Blog Post

What Is PDF/A? A Complete 2023 Guide

PSPDFKit
Illustration: What Is PDF/A? A Guide to PDF/A and How to Convert to Any Type of PDF/A Programmatically

In this post, you’ll learn about PDF/A and find out everything you need to know to get the most out of the format when safeguarding your electronic documents.

Information

If you’re already PDF/A-savvy and you’re interested in programmatic conversion, you can get started by testing our configurable PDF/A library and supported conversion strategies.

What Is PDF/A and How Can You Use It to Improve Your Document Preservation?

In PDF/A, the A stands for archival. PDF/A is an open, international (ISO) standard suited to the challenges of preserving electronic and digital documents.

So, what is PDF/A? It’s a type of PDF designed to safeguard the longevity of your documents, irrespective of future technological changes. And as a format, it’s a highly flexible and reliable document archival solution, evolving with the demands of today’s global, digital, and increasingly accessibility-focused environment.

Who Uses PDF/A and Why?

The PDF/A family of standards was introduced in 2005 and quickly found a broad user base. Today, many organizations, especially in Europe, mandate PDF/A as their go-to format for electronic document preservation. Many national archives and libraries, such as NARA and PACER in the United States, also recommend PDF/A.

Regulatory compliance is a significant reason many businesses adopt PDF/A. They often face audits and must keep complete, accurate, and unchanged document records for decades — and sometimes forever. These records need to remain usable and accessible across many generations of technology.

Using PDF/A makes this process smoother due to PDF/A’s widespread acceptance and advantages over other archival formats.

PDF/A Benefits

PDF/A is a platform-independent format containing all the necessary resources for universal rendering of the original intended visual appearance of documents.

Beyond visible information, PDF/A also preserves hidden file elements integral to electronic documents. These elements include document and object metadata critical to efficient document management. PDF/A also supports strict file structure and text encoding standards, ensuring a document’s long-term technical accessibility.

In addition, PDF/A shares substantial benefits of its parent format PDF:

  1. PDF/A, governed by the PDF imaging model, itself based on PostScript, combines vector graphics and raster images for accurate display and printing.

  2. It has sophisticated compressions (FlateDecode) and advanced image formats (JPEG2000) to reduce file sizes for storage while preserving quality in both scanned and image-heavy documents.

━━━━━━━━━━

-- Your tasks --
1. In the PDF/A guide, list every word used to describe the document records that businesses facing audits must keep.
2. Carry the PDF/A guide forward from its last sentence.

-- Supplied data --
━━━━━━━━━━

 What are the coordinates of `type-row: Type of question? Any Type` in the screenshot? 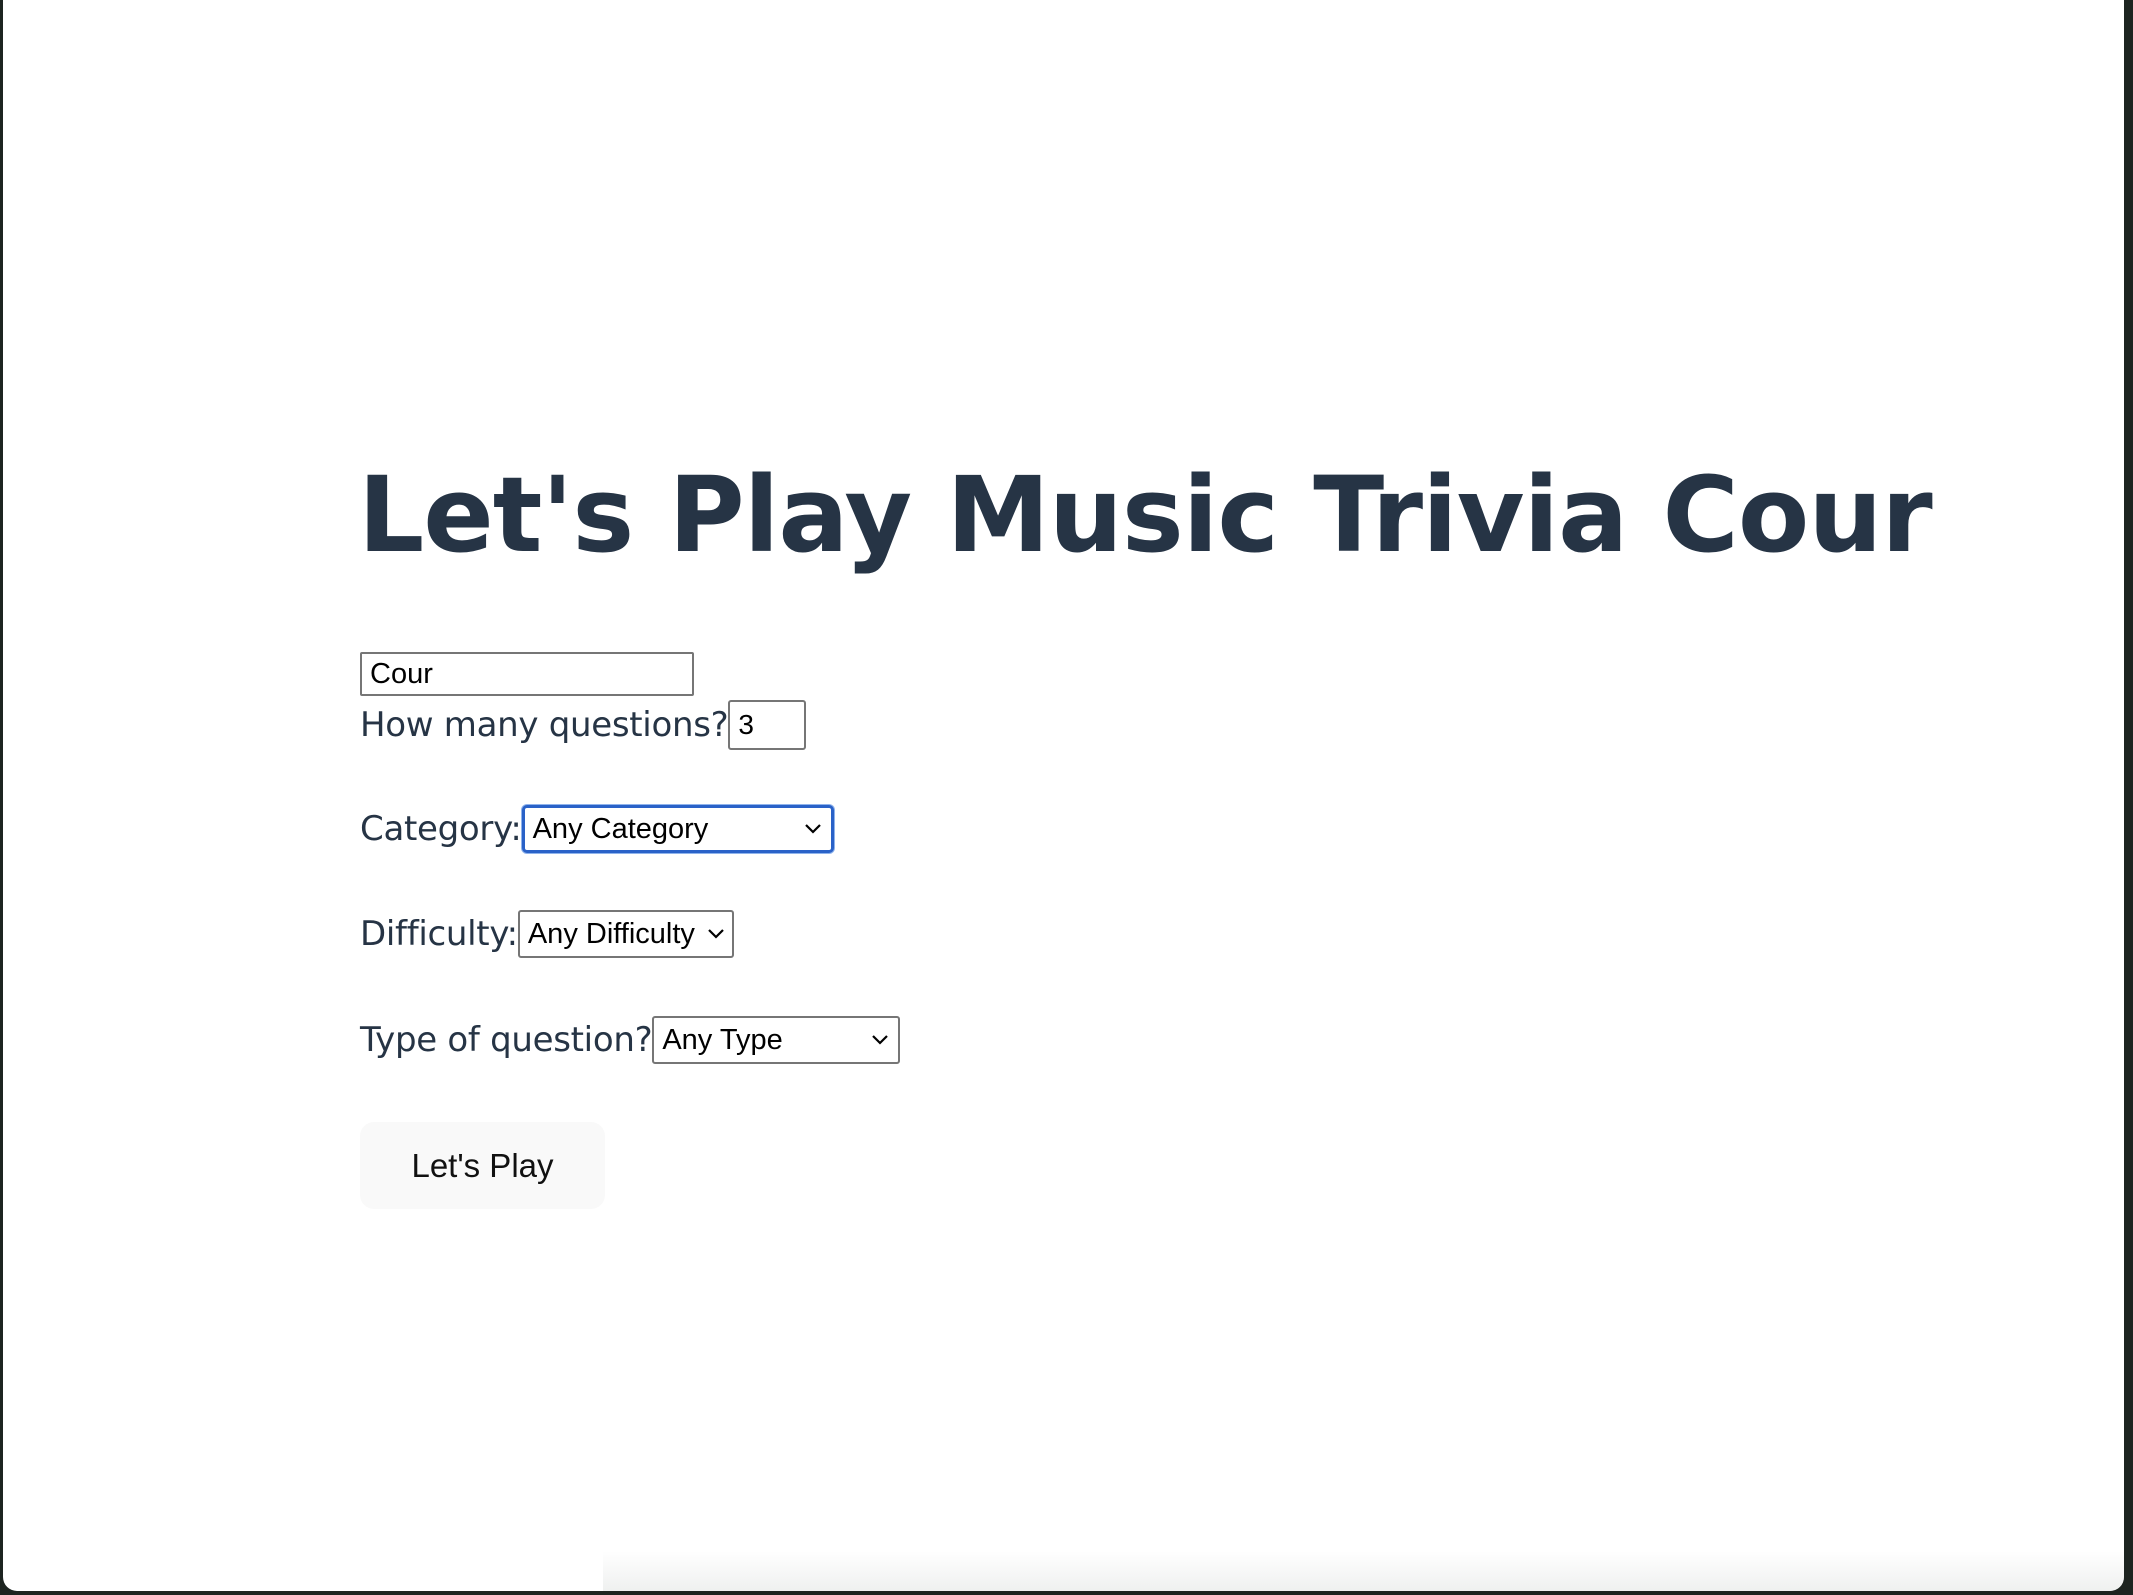 It's located at (630, 1040).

━━━━━━━━━━

-- Answers by item number --
1. complete, accurate, unchanged

2.
  3. You can open and view PDF/A consistently using any of the widely available PDF readers, including in any standard browser through simple drag and drop. The same can’t be said for alternatives like TIFF images or Word documents.

When to Use PDF/A

PDF/A is excellent for preserving digitally born documents — such as those created by any desktop publishing program — that include live text, complex formatting, embedded raster images, colors, vector graphics, and pagination.

With its support for advanced compression and composition techniques, PDF/A is also great for scanned documents. In turn, this leads to smaller, storage-friendly files.

PDF/A comes in many versions, or “flavors,” serving niche applications — such as archiving hybrid electronic invoices, engineering documents with embedded 3D models, and emails with file attachments.

That said, PDF/A is less suited to content with dynamic or multimedia aspects, like websites and spreadsheets, as they require removing or “flattening” most dynamic parts into static images, which results in lost information.

Why Can’t I Just Archive Regular PDFs? PDF vs. PDF/A

This section will discuss how a PDF/A differs from a regular PDF and why those differences matter for archiving.

A PDF/A is another type of PDF file. What makes a PDF/A different is that it has met additional, exacting requirements through PDF/A conversion and verification. Verification ensures a document file is completely self-contained and device independent, and thus safe for archiving purposes and submissions.

Why PDF Doesn’t Work for Archiving — The Problem of Malformed Files

The initial concept behind regular PDFs was for them to preserve the original look of documents — that regardless of the system or software used, PDFs would render identically. But, in practice, that’s not always the case, as there are many ways to create a PDF file, even if they look the same.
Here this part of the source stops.